Optical coherence tomographic findings of macular holes and retinal detachment after vitrectomy in highly myopic eyes.Am J Ophthalmol. 2003 Sep; 136(3):477-81.AJ
Macular holes cause retinal detachments in highly myopic eyes. Because degenerative macular changes often coexist, biomicroscopic evaluation of macular hole status after retinal reattachment is sometimes difficult. We studied macular holes with retinal detachment after vitrectomy using optical coherence tomography and evaluated the anatomic status of the hole and factors associated with anatomic success.
Retrospective, nonrandomized, comparative study.
Sixteen eyes that underwent vitrectomy for retinal detachment associated with a macular hole were included. Internal limiting membrane peeling with indocyanine green was performed in 14 eyes; the epiretinal membrane was peeled with a diamond-dusted membrane scraper alone in two eyes. All retinas reattached postoperatively. The follow-up period at the optical coherence tomography examination was at least 6 months.
Optical coherence tomography was performed vertically and horizontally, and the presence of a persistent macular hole was determined. Other information was obtained from patient records.

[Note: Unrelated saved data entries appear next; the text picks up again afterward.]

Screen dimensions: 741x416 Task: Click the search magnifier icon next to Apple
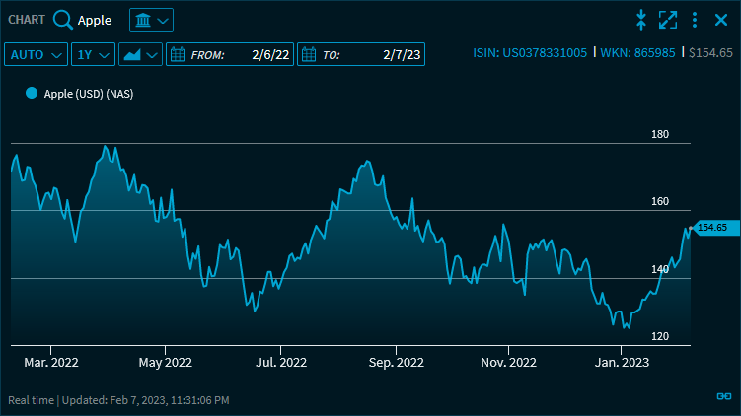pos(63,20)
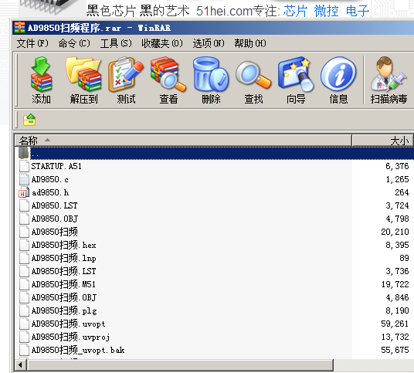This screenshot has height=373, width=414.
Task: Open the 收藏夹(O) menu
Action: coord(162,43)
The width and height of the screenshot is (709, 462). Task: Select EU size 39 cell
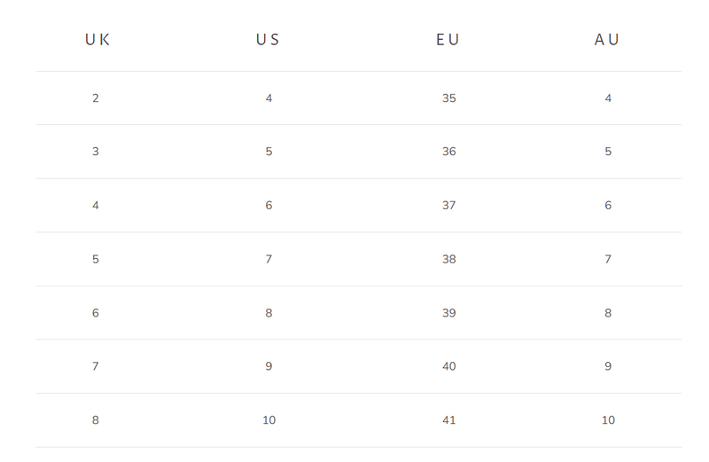[x=448, y=313]
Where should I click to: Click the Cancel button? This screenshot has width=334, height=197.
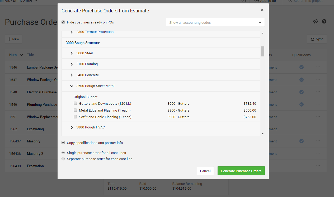(205, 171)
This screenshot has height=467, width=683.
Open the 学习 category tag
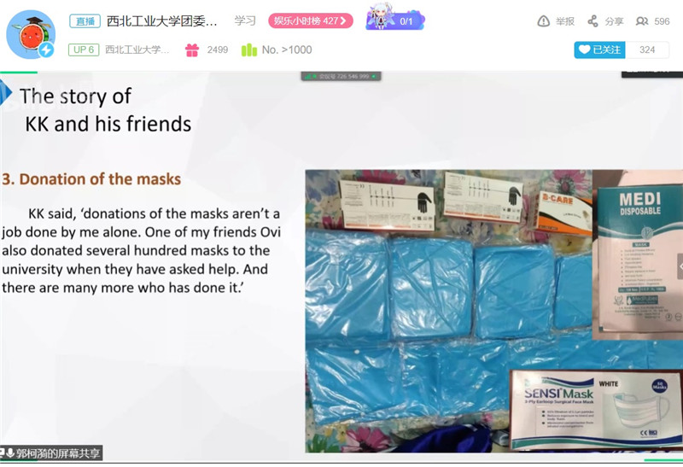click(x=245, y=20)
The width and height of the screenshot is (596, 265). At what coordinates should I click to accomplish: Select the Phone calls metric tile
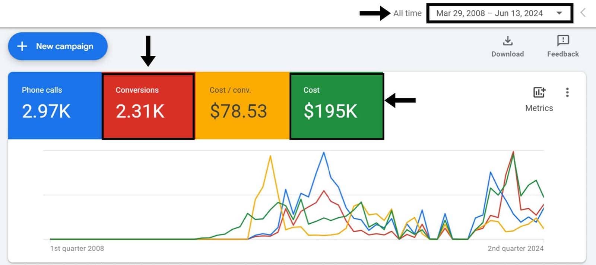pyautogui.click(x=55, y=105)
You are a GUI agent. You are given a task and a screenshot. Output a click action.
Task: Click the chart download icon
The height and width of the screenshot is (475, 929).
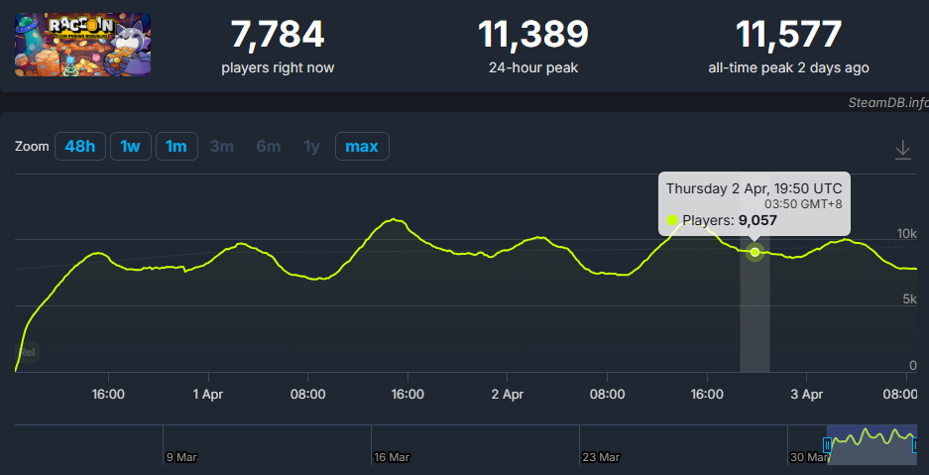[x=902, y=149]
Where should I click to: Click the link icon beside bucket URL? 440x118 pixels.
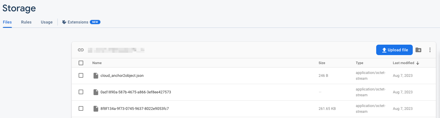tap(81, 50)
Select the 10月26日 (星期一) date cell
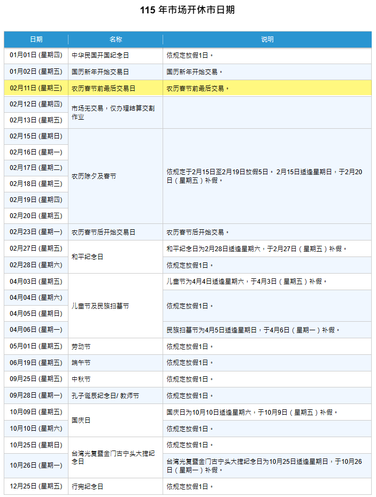 point(36,465)
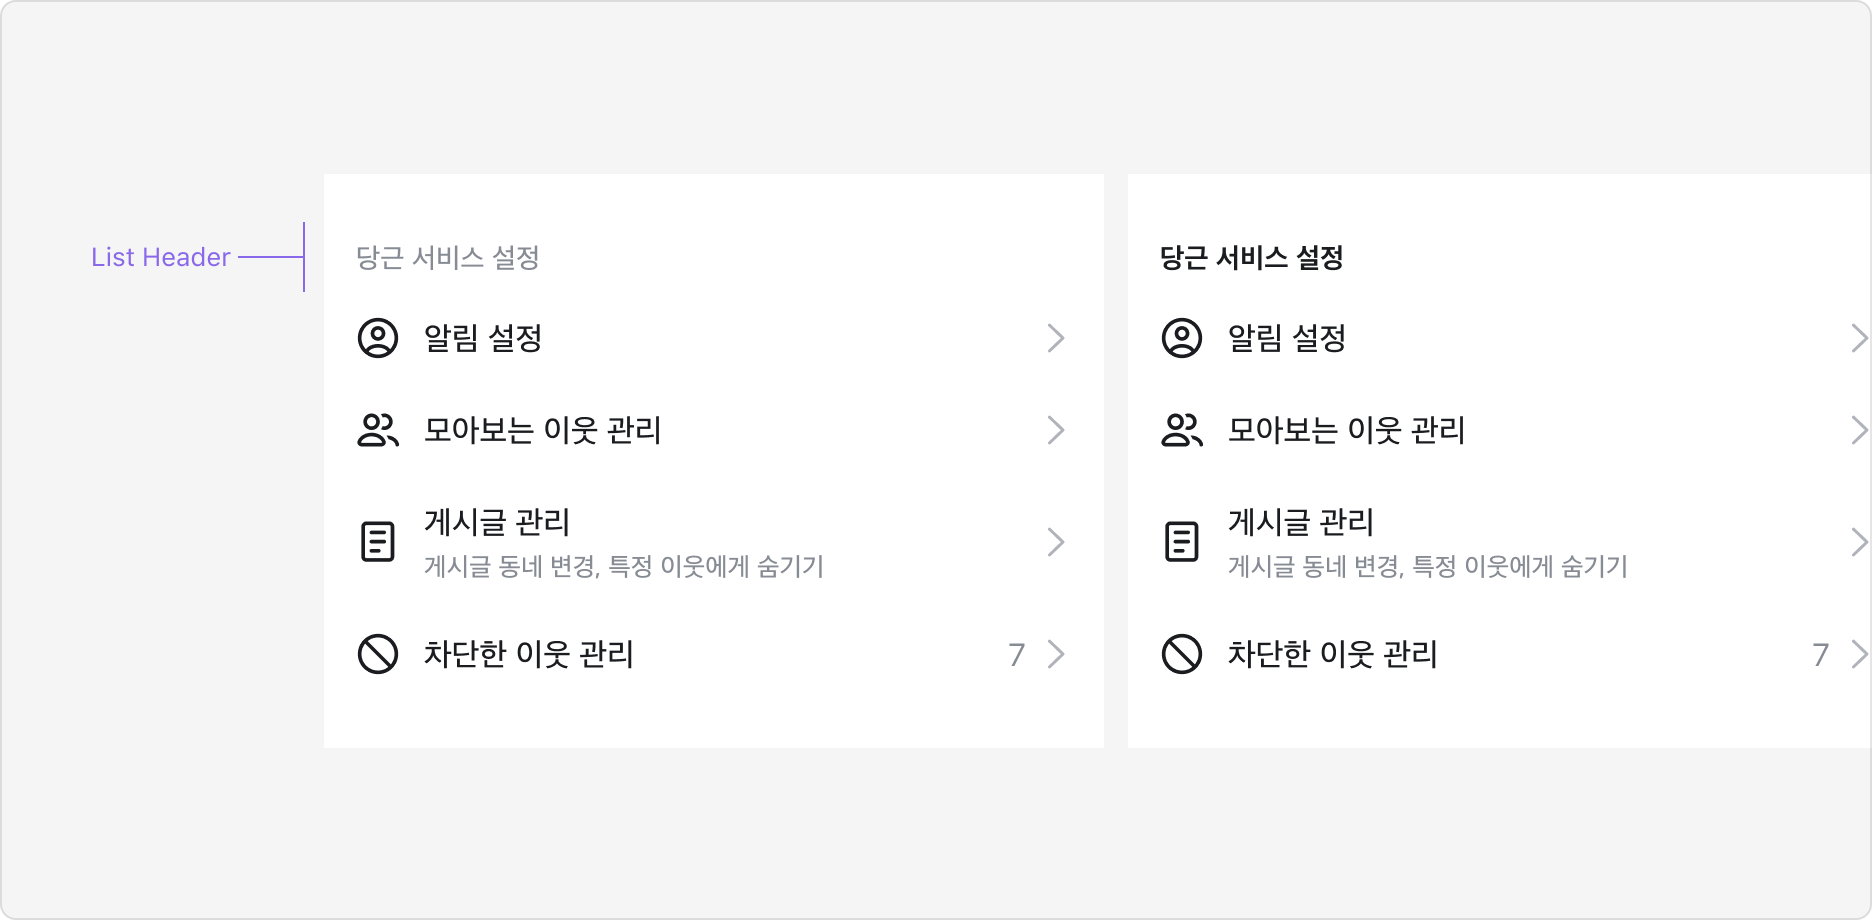The width and height of the screenshot is (1872, 920).
Task: Click the document icon in the right list
Action: point(1181,542)
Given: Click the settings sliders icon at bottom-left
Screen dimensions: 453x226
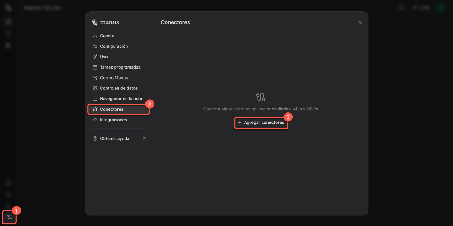Looking at the screenshot, I should click(x=10, y=217).
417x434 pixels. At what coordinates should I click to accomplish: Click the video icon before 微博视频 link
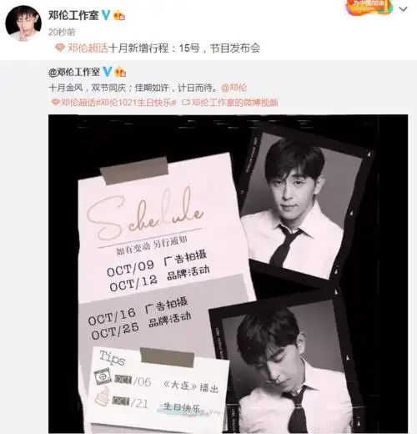186,103
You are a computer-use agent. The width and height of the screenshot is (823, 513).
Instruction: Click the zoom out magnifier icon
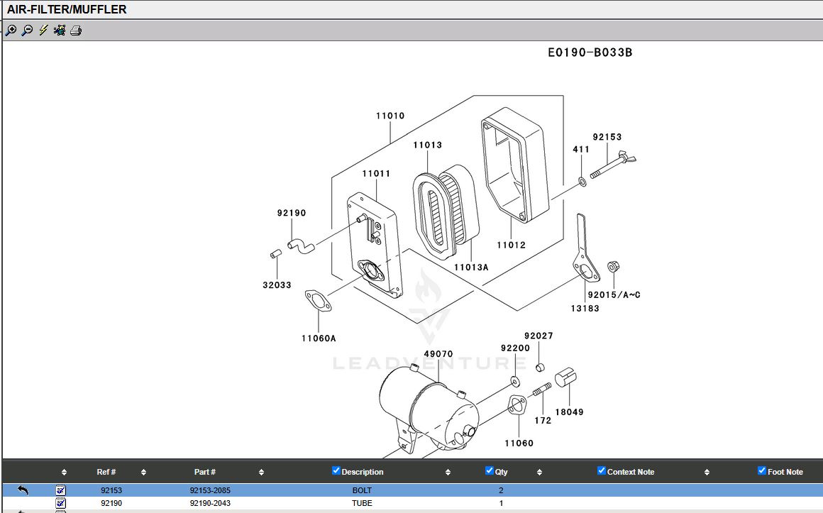tap(27, 31)
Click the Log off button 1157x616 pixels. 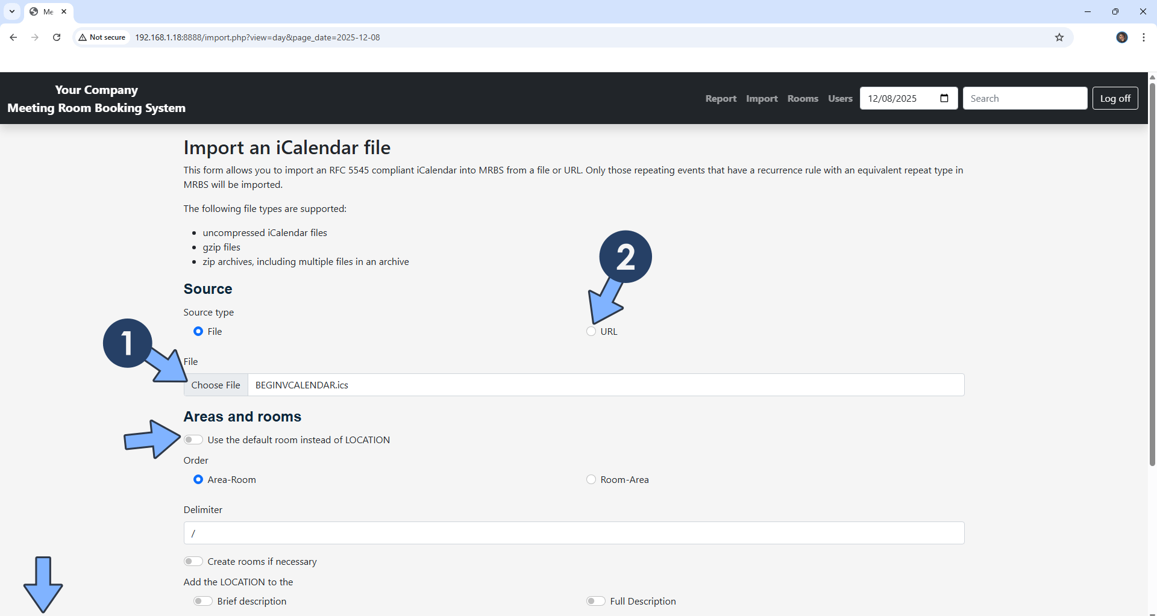click(x=1115, y=98)
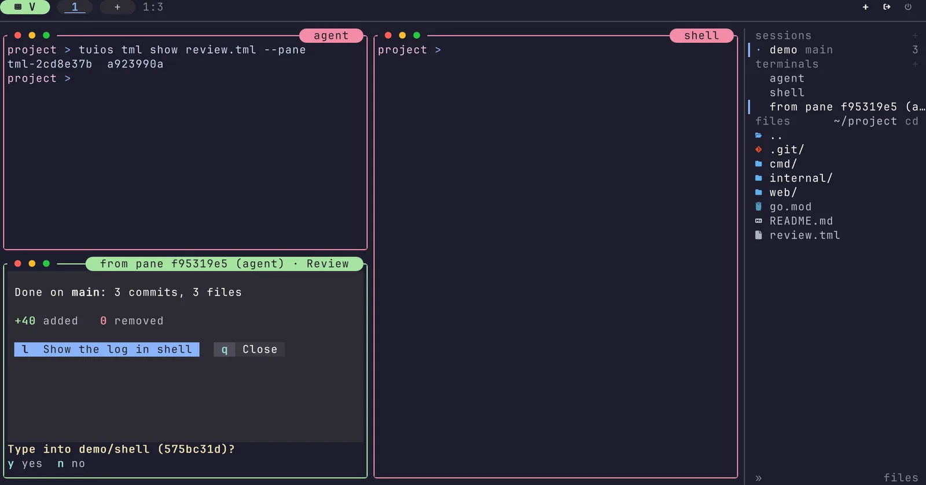Expand the internal/ directory

click(800, 178)
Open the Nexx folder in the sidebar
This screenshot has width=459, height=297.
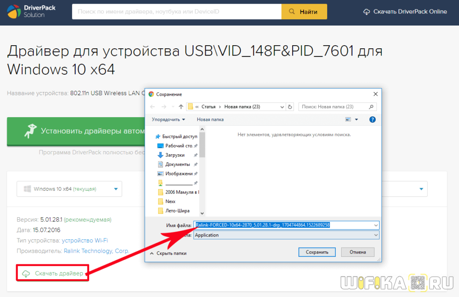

The macular holes closed in seven of 16 eyes (44%). Age, sex, axial length, preoperative best-corrected visual acuity, duration of symptoms, preoperative refractive error, and the preoperative area of the retinal detachment were not significantly correlated with hole closure. Improved postoperative best-corrected visual acuity (P <.05) was significantly associated with macular hole closure, and more frequent visual improvement (P =.06) was of borderline significance.
The success rate was lower than those obtained in eyes without myopia or in myopic macular holes without retinal detachments. Macular hole closure may predict improved visual outcome for patients with retinal detachment and macular holes. Optical coherence tomography detects persistent macular holes in highly myopic eyes with retinal detachment.